TASK —
The entries that follow include a run beginning at the line with "This screenshot has width=1329, height=625." and ending at the line with "Maximize the terminal window 523x285 pixels."; restate that run word for word and leave the rest out.

EXERCISE DATA —

-- Opening Marker --

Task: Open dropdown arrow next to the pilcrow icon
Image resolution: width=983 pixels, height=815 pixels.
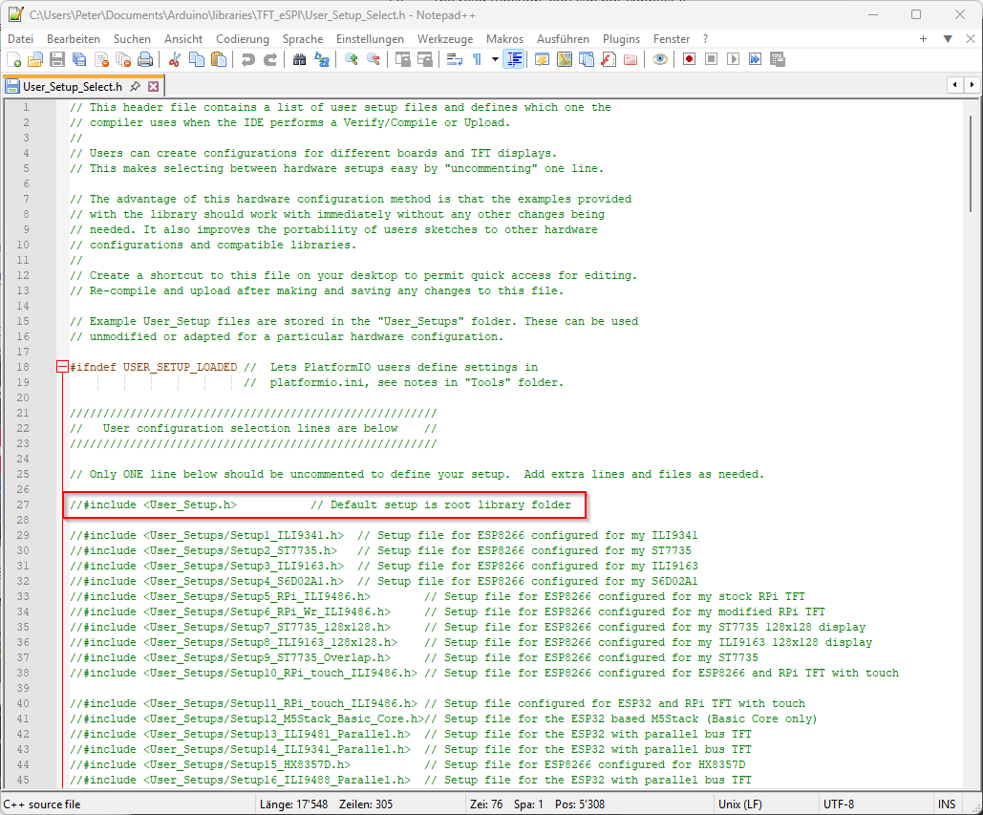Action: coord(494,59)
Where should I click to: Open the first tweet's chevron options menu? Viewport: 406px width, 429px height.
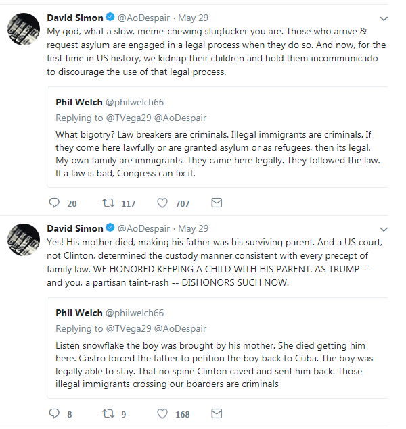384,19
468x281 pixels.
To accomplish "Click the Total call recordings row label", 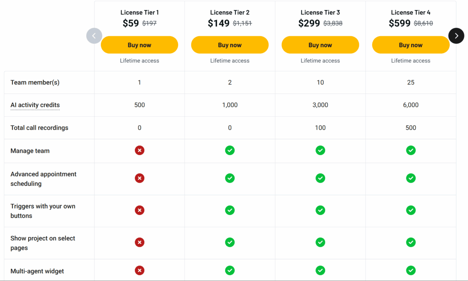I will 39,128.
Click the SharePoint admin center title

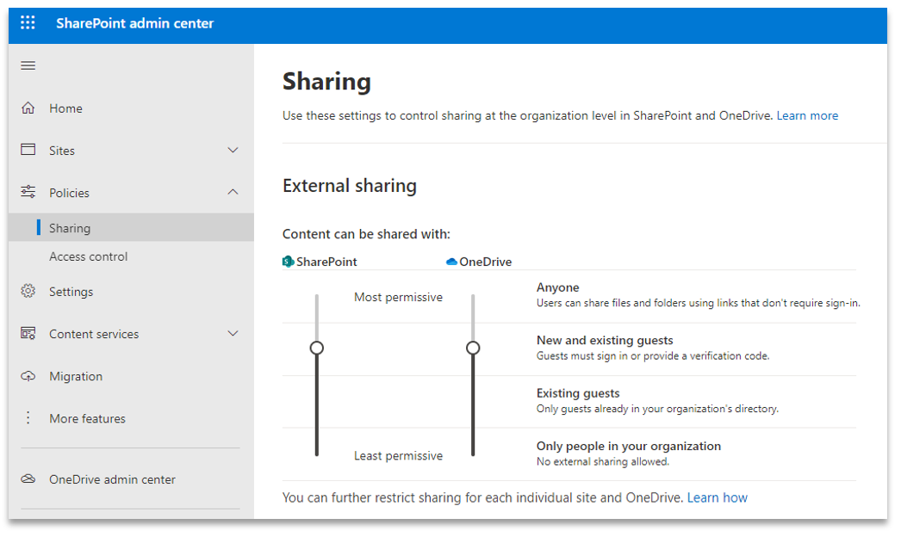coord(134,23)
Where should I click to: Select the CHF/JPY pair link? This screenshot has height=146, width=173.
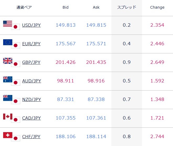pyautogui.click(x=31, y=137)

-- Closing Marker --
-- Opening Marker --

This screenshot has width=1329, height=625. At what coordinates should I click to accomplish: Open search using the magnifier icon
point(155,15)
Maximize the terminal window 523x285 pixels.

-- Closing Marker --

YOUR RESPONSE —
This screenshot has width=1329, height=625. At what coordinates should I click to accomplish: Open search using the magnifier icon
point(155,15)
Maximize the terminal window 523x285 pixels.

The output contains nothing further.